The __blk_put_request() isn't contributing to this blk-mq problem. The
need for it is unique to the request_fn case.
> - With multiqueue support enabled, pass the "error" argument to
> dm_complete_request().
The error arg is passed to dm_complete_request() regardless of queue
type but it is only immediately used by the blk-mq API (via
blk_mq_complete_request).
> Shouldn't end_clone_request() requeue failed requests in both cases
> instead of passing the I/O error to the submitter only if multiqueue
> is enabled?
Pretty sure you'll find it is _not_ blk-mq that is passing the error
up. (But if I'm proven wrong that will be welcomed news).
The error passed to dm_complete_request() is always used to set
tio->error which is later used by dm_done(). DM core handles errors
later via softirq in dm_done() -- where the error is passed into the
target_type's rq_end_io hook.
So in DM multipath you'll see do_end_io() we do finally act on the error
we got from the lower layer. And if the error is -EIO, noretry_error()
will return true and -EIO will be returned up the IO stack.
In the end we're relying on SCSI to properly categorize the underlying
faults as retryable vs not -- via SCSI's differentiated IO errors.
Unfortunately I'm not seeing anything that DM multipath can do
differently here. -EIO is _always_ propagated up.

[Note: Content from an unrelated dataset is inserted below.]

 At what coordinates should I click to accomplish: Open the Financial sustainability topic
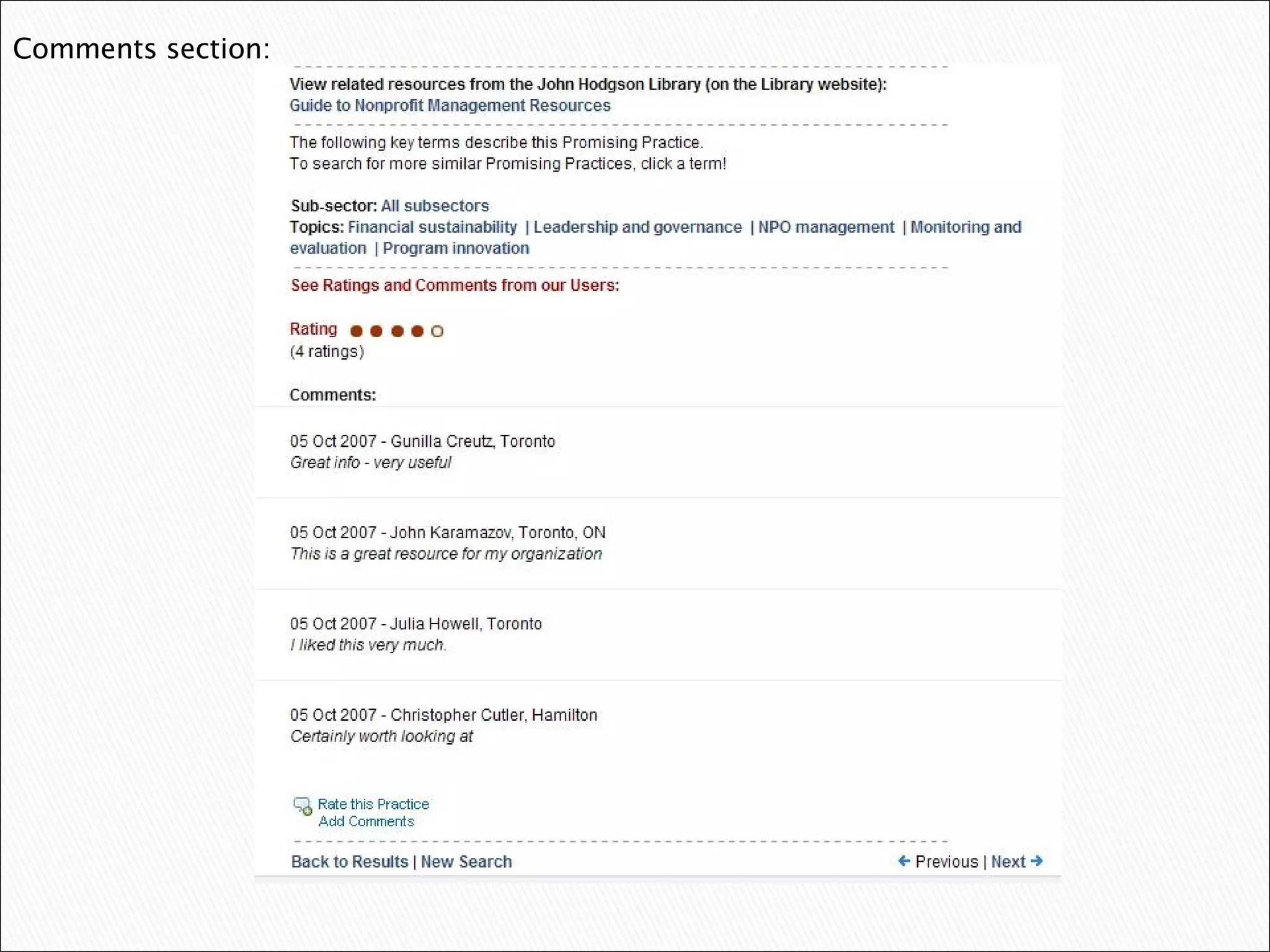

It is strange that all the dm-mq testing that has been done didn't ever
catch this. The mptest testsuite is a baseline for validating DM
multipath (and request-based DM core) changes. But I've also had Red
Hat's QE hammer dm-mq with heavy IO (in terms of the "dt" utility) on a
larger NetApp testbed in the face of regular controller faults.
Must be this scenario of SDEV_CANCEL is a race that is relatively
unique/rare to your testbed?
This raises the question: should SCSI be returning something other than
-EIO for this case? E.g. an error that is retryable?